It has been A Day.

It has been rather a worse day for Mark than for me.

This was, of course, because of camper van issues.

When you have got a forty year old camper van, you are going to have issues, and we had one today.

It was a good job that we took everything out of it, because when Mark took it to the weigh bridge it weighed just under three and a half tonnes. All of my nice things will make it quite a bit heavier than that.

Mark sighed and said that we will need to re-register it as five tonnes. This is a good idea, but not until the New Year. He says that all it needs is some new springs for the suspension, because everything else is done for a five tonne van, because he likes to be on the safe side. He had some springs once, but chucked them in the skip when we were obliged to clear up and move out of the farm in haste, so we will have to get some more.

I do not know who you have got to write to to change the registration of a van. I will have to investigate.

After he had weighed it he took it for its MOT, which of course it failed.

It failed on another brake issue, not the one the DVLA man spotted. The MOT man said that there was too much play in one of the back brakes, so he had to bring it home and fix it quickly.

This was catastrophic for all concerned, because it meant that I had got to re-load the van by myself, and that poor Mark had to spend the entire day lying in a puddle underneath it.

It rained, and rained, and rained.

I mean it really rained. Rain hurtled down out of the sky as if it was being thrown in handfuls by some very irritated Weather Gods.

I will not go into details about Mark’s day. You do not even want to imagine being sodden and filthy with an urgent task to be achieved in the dark, because it was long after eight when he finished.

Instead I will tell you about mine, which although immeasurably better than Mark’s, was still not the sort of day that makes you glow with satisfied happiness at the end of it.

The camper van was parked back in its usual parking space in the middle of the village. I had to load everything into my taxi, take it out to the van, and then unload it in the lashing rain, and put it all away.

I had washed all of the sheets and towels, so the beds needed to be made up.

I had emptied every cupboard and every locker, and they all had to be refilled.

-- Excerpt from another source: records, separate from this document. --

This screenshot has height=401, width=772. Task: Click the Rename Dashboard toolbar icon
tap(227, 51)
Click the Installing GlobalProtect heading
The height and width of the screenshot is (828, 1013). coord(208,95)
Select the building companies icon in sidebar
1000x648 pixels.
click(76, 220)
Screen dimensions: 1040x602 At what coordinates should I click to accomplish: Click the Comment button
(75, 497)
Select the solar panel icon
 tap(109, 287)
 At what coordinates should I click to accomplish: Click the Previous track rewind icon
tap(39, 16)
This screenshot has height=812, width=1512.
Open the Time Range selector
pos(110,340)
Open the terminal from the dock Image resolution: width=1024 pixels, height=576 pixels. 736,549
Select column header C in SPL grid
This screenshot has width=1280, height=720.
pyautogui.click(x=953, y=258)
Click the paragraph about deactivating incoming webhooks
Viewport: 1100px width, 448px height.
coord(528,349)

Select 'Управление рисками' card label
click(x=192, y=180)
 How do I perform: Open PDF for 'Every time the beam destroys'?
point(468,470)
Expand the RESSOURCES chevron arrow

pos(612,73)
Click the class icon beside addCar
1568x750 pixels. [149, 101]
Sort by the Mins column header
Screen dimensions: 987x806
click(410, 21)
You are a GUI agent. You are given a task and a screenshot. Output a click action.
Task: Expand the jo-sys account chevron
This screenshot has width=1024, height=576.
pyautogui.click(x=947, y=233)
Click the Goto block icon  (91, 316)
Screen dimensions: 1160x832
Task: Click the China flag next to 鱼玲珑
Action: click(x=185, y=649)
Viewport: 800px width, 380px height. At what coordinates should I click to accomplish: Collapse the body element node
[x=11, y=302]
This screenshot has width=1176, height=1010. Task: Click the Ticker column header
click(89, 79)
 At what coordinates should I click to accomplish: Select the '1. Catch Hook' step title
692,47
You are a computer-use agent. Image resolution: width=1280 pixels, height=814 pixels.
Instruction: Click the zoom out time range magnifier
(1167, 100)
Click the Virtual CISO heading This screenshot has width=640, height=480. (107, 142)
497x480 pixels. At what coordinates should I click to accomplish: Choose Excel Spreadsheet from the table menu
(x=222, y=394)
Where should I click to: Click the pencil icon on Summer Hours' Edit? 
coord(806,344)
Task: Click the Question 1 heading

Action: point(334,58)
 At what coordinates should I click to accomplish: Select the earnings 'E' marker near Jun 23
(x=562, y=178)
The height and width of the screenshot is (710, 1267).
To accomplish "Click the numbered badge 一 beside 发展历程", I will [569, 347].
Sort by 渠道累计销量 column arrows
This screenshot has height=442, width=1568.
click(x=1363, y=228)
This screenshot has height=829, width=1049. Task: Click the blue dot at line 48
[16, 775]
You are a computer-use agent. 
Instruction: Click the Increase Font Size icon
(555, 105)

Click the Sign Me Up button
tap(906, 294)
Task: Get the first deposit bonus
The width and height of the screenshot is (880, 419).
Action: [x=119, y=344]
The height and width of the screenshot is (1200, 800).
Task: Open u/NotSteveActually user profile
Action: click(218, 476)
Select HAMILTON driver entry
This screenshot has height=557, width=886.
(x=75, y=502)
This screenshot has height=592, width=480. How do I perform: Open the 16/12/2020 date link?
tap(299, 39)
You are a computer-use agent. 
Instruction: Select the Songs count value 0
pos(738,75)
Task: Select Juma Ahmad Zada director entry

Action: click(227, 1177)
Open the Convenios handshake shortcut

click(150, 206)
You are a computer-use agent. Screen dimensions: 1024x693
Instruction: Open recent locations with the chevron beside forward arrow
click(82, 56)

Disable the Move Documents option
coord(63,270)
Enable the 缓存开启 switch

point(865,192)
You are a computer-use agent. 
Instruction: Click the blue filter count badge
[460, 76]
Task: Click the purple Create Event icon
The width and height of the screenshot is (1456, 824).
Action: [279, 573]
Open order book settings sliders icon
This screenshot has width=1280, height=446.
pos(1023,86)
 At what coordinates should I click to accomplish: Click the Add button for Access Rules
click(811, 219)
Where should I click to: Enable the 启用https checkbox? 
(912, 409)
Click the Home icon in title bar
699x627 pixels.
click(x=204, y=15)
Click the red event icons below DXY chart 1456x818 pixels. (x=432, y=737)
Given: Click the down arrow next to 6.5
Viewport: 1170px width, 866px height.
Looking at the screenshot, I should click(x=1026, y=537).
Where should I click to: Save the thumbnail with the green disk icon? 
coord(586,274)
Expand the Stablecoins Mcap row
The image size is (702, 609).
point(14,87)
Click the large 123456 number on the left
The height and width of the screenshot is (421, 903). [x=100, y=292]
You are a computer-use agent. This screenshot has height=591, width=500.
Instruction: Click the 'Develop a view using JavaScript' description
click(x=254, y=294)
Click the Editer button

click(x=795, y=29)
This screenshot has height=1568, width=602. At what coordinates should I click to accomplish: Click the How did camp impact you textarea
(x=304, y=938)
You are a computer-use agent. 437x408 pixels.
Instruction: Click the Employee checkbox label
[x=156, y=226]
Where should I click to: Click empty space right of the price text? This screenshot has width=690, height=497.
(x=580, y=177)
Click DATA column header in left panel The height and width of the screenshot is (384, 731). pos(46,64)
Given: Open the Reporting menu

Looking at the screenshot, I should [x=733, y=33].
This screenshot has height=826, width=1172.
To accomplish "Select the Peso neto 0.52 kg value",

I filled my taxi three times.

Things were not helped much by having to park on the taxi rank behind the van, and people kept coming up to the door of the van and asking if they could have a taxi, so I had to stuff everything hastily out of the taxi and into the van and rush off.

By the end of the day I had made forty quid.

I was quite pleased with this, it is not a bad total when you are not trying.

I had not managed to get everything back into the van, but I was pretty close.

We gave up in the end, exhausted and wet. Mark was so filthy and drenched that he had to undress in the conservatory and make a hasty dash up the stairs to the shower.

He has got to take it back to the garage in the morning, so we are going to bed now. Tomorrow is going to be a very long day…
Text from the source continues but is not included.